Serikat Pekerja Siapkan Mogok Kerja Nasional 2013
Berita

Serikat Pekerja Siapkan Mogok Kerja Nasional 2013

Untuk memperjuangkan kenaikan upah minimum 2014.

Oleh:
ADY
Bacaan 2 Menit
Serikat Pekerja Siapkan Mogok Kerja Nasional 2013
Hukumonline

Ratusan serikat pekerja yang tergabung di berbagai konfederasi menggelar konsolidasi guna mempersiapkan rencana mogok kerja nasional dalam rangka memperjuangkan kenaikan upah minimum 2014.

Menurut Presiden Konfederasi Serikat Pekerja Indonesia (KSPI), Said Iqbal, konsolidasi itu bukan saja dihadiri oleh perwakilan serikat pekerja dan aliansi dari 20 provinsi serta 100 kabupaten/kota di seluruh Indonesia.
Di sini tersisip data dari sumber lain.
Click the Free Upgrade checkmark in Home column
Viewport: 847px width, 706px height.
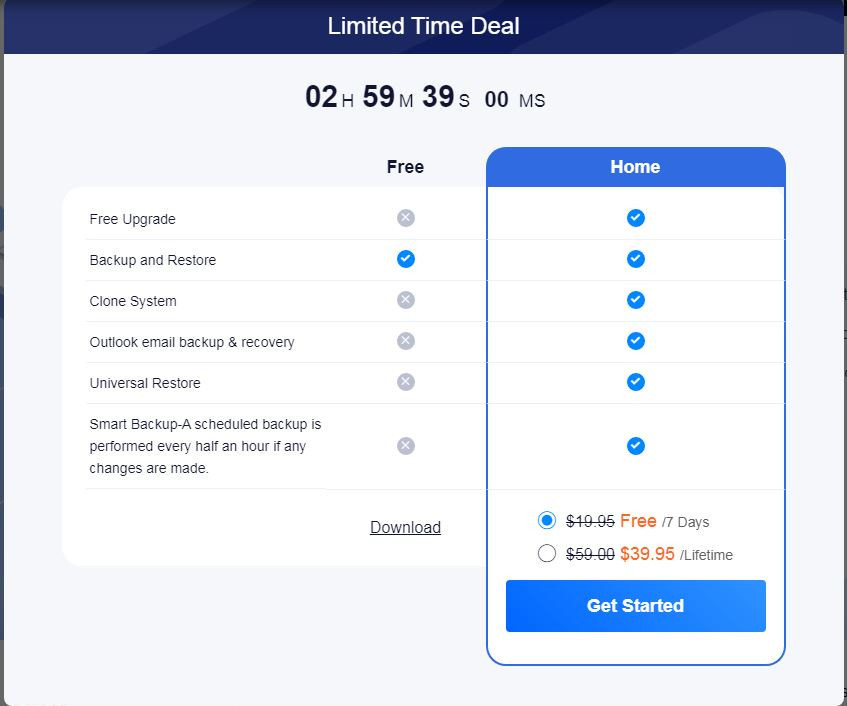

Tapi juga perwakilan dewan pengupahan daerah unsur pekerja. Mogok kerja nasional rencananya digelar akhir Oktober dan akan berlangsung tiga hari.
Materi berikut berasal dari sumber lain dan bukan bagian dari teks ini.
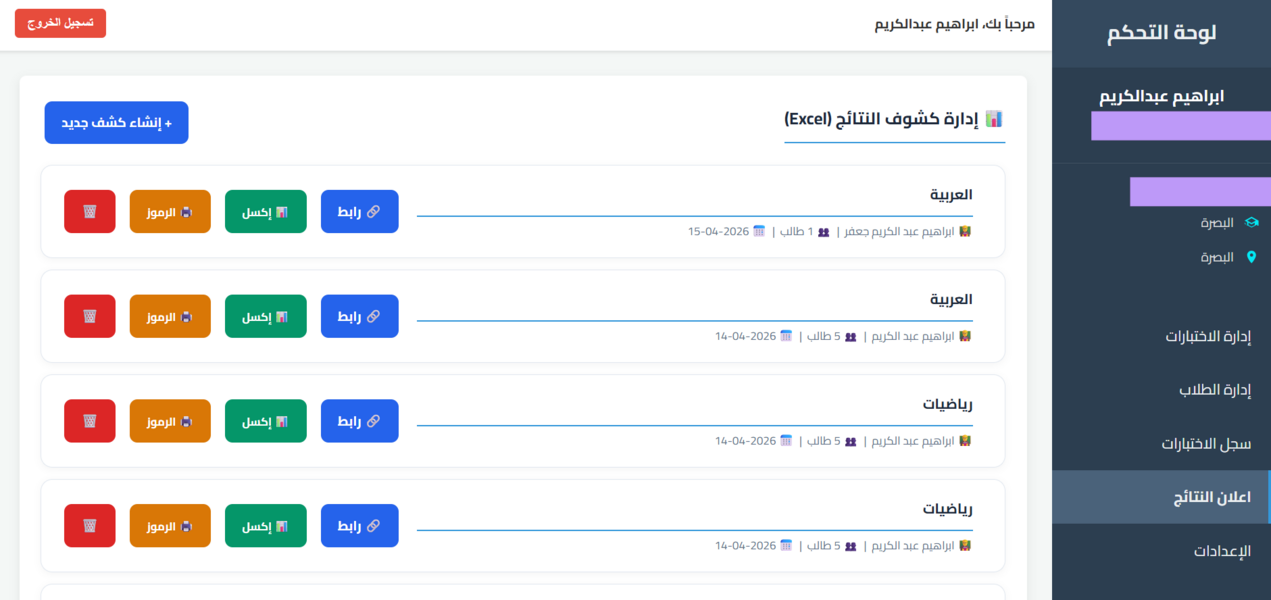Delete the العربية sheet dated 14-04-2026
This screenshot has height=600, width=1271.
(x=89, y=317)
Dari informasi yang diperolehnya, Iqbal menuturkanpemerintah akan menetapkan upah minimum 2014 secara serentak pada 1 November 2013. Mengingat pemerintah, terutama Menko Perekonomian Hatta Rajasa dan Menteri Perindustrian MSHidayat, ingin menentukan UMP lewat Inpres tentang Pengupahan, maka serikat pekerja sepakat untuk meresponnya dengan mogok kerja nasional. Menurut Iqbal, UU Ketenagakerjaan serta peraturanperundang-undangan tentang pengupahan sudah mengatur bagaimana upah minimum ditentukan.
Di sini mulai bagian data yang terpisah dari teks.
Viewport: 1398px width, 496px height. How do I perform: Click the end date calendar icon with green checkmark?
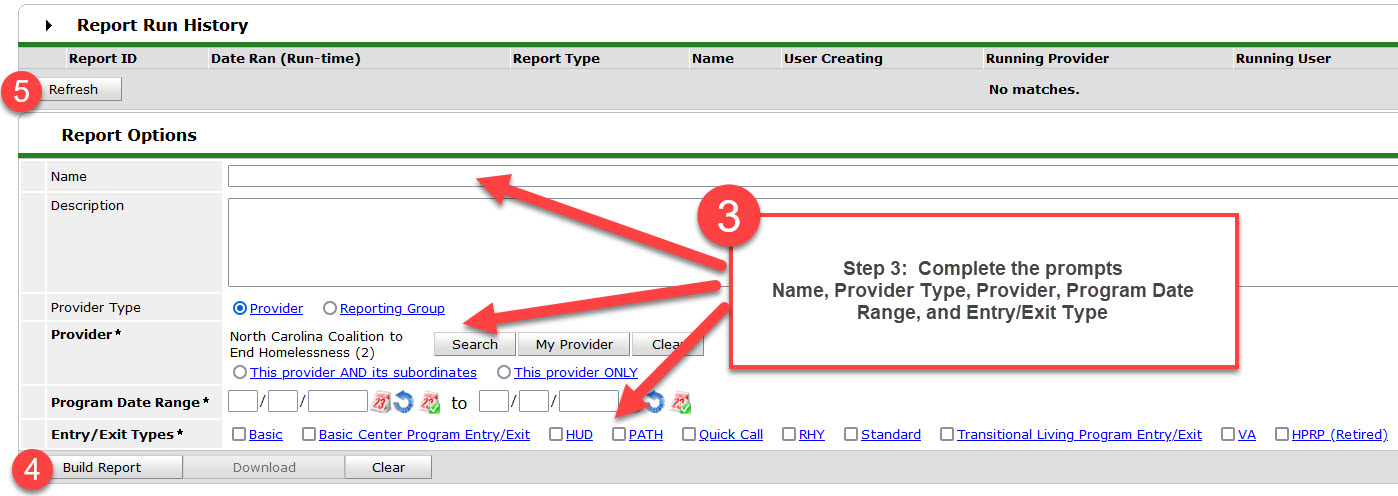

Misalnya, Iqbal melanjutkan, menggunakan metode survei KHL kemudian dibahas di tingkat dewan pengupahan daerah dan hasilnya diberikan kepada Gubernur untuk menetapkan upah. Oleh karenanya, Iqbal memandang rencana kedua Menteri itu mendorong Presiden SBY untuk menerbitkan Inpres tergolong melanggar aturan tersebut. Selain tidak sepakat dengan Inpres itu, Iqbal mengatakan serikat pekerja menuntut kenaikan upah secara nasional untuk tahun depan 50 persen. Menurutnya, tuntutan itu bukan tanpa alasan, sebab dengan kenaikan upah, serikat pekerja mendorong perbaikan kesejahteraan masyarakat Indonesia, khususnya kaum pekerja.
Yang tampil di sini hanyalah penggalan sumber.